## TRY IT
Hand back the entries below exactly.

DATASET CONTENT Block Start

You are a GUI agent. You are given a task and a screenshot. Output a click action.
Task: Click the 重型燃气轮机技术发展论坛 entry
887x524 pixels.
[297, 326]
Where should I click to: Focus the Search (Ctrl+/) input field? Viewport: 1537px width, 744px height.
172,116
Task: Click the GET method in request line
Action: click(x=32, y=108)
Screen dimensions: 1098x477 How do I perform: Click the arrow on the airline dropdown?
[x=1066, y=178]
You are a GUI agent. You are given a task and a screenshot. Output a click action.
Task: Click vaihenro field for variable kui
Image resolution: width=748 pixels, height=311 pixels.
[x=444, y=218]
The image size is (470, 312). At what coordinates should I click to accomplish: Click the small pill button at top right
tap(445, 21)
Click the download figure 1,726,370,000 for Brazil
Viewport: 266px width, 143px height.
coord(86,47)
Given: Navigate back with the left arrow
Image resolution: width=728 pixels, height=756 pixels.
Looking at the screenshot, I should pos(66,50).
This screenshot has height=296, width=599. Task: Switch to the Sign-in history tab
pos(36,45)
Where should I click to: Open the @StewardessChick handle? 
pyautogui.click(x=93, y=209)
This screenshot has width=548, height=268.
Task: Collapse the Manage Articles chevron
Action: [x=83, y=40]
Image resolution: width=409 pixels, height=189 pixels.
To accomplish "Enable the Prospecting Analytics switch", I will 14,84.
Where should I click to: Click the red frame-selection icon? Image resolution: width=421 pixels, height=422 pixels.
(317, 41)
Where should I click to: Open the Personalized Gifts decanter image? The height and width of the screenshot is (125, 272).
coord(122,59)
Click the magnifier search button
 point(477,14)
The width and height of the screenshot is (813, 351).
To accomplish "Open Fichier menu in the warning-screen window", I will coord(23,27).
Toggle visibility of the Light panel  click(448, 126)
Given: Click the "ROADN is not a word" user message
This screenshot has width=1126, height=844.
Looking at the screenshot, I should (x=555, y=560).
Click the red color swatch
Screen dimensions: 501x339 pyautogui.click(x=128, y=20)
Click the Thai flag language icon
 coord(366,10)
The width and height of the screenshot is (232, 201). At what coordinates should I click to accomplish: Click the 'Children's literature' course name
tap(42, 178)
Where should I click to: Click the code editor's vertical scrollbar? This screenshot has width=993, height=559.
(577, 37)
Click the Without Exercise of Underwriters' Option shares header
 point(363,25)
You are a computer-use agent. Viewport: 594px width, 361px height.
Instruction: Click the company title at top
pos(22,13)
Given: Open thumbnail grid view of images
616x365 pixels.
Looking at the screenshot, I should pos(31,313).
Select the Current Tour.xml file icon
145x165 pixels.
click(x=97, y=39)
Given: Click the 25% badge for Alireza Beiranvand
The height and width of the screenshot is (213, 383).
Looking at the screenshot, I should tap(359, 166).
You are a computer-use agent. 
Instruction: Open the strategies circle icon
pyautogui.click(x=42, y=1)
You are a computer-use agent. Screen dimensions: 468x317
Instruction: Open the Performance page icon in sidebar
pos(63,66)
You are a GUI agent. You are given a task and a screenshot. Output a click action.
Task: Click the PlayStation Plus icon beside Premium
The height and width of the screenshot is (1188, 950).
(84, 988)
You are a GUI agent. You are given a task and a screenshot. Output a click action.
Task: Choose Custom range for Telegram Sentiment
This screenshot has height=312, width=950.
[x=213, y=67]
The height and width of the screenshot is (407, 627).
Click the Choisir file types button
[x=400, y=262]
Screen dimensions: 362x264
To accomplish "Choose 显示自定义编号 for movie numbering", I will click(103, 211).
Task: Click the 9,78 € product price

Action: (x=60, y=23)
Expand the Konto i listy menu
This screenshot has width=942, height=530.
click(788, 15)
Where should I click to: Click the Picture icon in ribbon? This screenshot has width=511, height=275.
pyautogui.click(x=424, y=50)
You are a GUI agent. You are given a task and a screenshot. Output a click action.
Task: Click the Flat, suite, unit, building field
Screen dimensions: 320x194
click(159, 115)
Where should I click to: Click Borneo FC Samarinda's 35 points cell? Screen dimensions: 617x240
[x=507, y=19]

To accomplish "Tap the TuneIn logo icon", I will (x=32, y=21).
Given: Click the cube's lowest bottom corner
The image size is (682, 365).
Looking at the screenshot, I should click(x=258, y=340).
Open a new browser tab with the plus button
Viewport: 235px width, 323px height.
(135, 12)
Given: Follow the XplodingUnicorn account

DATASET CONTENT Block End

## SOLUTION TO THIS TASK
You are a GUI agent. You are given a task and a screenshot. Output a click action.
Task: Click the 重型燃气轮机技术发展论坛 entry
887x524 pixels.
[297, 326]
Where should I click to: Focus the Search (Ctrl+/) input field? Viewport: 1537px width, 744px height.
172,116
Task: Click the GET method in request line
Action: click(x=32, y=108)
Screen dimensions: 1098x477 How do I perform: Click the arrow on the airline dropdown?
[x=1066, y=178]
You are a GUI agent. You are given a task and a screenshot. Output a click action.
Task: Click vaihenro field for variable kui
Image resolution: width=748 pixels, height=311 pixels.
[x=444, y=218]
The image size is (470, 312). At what coordinates should I click to accomplish: Click the small pill button at top right
tap(445, 21)
Click the download figure 1,726,370,000 for Brazil
Viewport: 266px width, 143px height.
coord(86,47)
Given: Navigate back with the left arrow
Image resolution: width=728 pixels, height=756 pixels.
Looking at the screenshot, I should pos(66,50).
This screenshot has height=296, width=599. Task: Switch to the Sign-in history tab
pos(36,45)
Where should I click to: Open the @StewardessChick handle? 
pyautogui.click(x=93, y=209)
This screenshot has width=548, height=268.
Task: Collapse the Manage Articles chevron
Action: [x=83, y=40]
Image resolution: width=409 pixels, height=189 pixels.
To accomplish "Enable the Prospecting Analytics switch", I will 14,84.
Where should I click to: Click the red frame-selection icon? Image resolution: width=421 pixels, height=422 pixels.
(317, 41)
Where should I click to: Open the Personalized Gifts decanter image? The height and width of the screenshot is (125, 272).
coord(122,59)
Click the magnifier search button
 point(477,14)
The width and height of the screenshot is (813, 351).
To accomplish "Open Fichier menu in the warning-screen window", I will coord(23,27).
Toggle visibility of the Light panel  click(448, 126)
Given: Click the "ROADN is not a word" user message
This screenshot has width=1126, height=844.
Looking at the screenshot, I should (x=555, y=560).
Click the red color swatch
Screen dimensions: 501x339 pyautogui.click(x=128, y=20)
Click the Thai flag language icon
 coord(366,10)
The width and height of the screenshot is (232, 201). At what coordinates should I click to accomplish: Click the 'Children's literature' course name
tap(42, 178)
Where should I click to: Click the code editor's vertical scrollbar? This screenshot has width=993, height=559.
(577, 37)
Click the Without Exercise of Underwriters' Option shares header
 point(363,25)
You are a computer-use agent. Viewport: 594px width, 361px height.
Instruction: Click the company title at top
pos(22,13)
Given: Open thumbnail grid view of images
616x365 pixels.
Looking at the screenshot, I should pos(31,313).
Select the Current Tour.xml file icon
145x165 pixels.
click(x=97, y=39)
Given: Click the 25% badge for Alireza Beiranvand
The height and width of the screenshot is (213, 383).
Looking at the screenshot, I should tap(359, 166).
You are a computer-use agent. 
Instruction: Open the strategies circle icon
pyautogui.click(x=42, y=1)
You are a computer-use agent. Screen dimensions: 468x317
Instruction: Open the Performance page icon in sidebar
pos(63,66)
You are a GUI agent. You are given a task and a screenshot. Output a click action.
Task: Click the PlayStation Plus icon beside Premium
The height and width of the screenshot is (1188, 950).
(84, 988)
You are a GUI agent. You are given a task and a screenshot. Output a click action.
Task: Choose Custom range for Telegram Sentiment
This screenshot has height=312, width=950.
[x=213, y=67]
The height and width of the screenshot is (407, 627).
Click the Choisir file types button
[x=400, y=262]
Screen dimensions: 362x264
To accomplish "Choose 显示自定义编号 for movie numbering", I will click(103, 211).
Task: Click the 9,78 € product price

Action: (x=60, y=23)
Expand the Konto i listy menu
This screenshot has width=942, height=530.
click(788, 15)
Where should I click to: Click the Picture icon in ribbon? This screenshot has width=511, height=275.
pyautogui.click(x=424, y=50)
You are a GUI agent. You are given a task and a screenshot. Output a click action.
Task: Click the Flat, suite, unit, building field
Screen dimensions: 320x194
click(159, 115)
Where should I click to: Click Borneo FC Samarinda's 35 points cell? Screen dimensions: 617x240
[x=507, y=19]

To accomplish "Tap the TuneIn logo icon", I will (x=32, y=21).
Given: Click the cube's lowest bottom corner
The image size is (682, 365).
Looking at the screenshot, I should click(x=258, y=340).
Open a new browser tab with the plus button
Viewport: 235px width, 323px height.
(135, 12)
Given: Follow the XplodingUnicorn account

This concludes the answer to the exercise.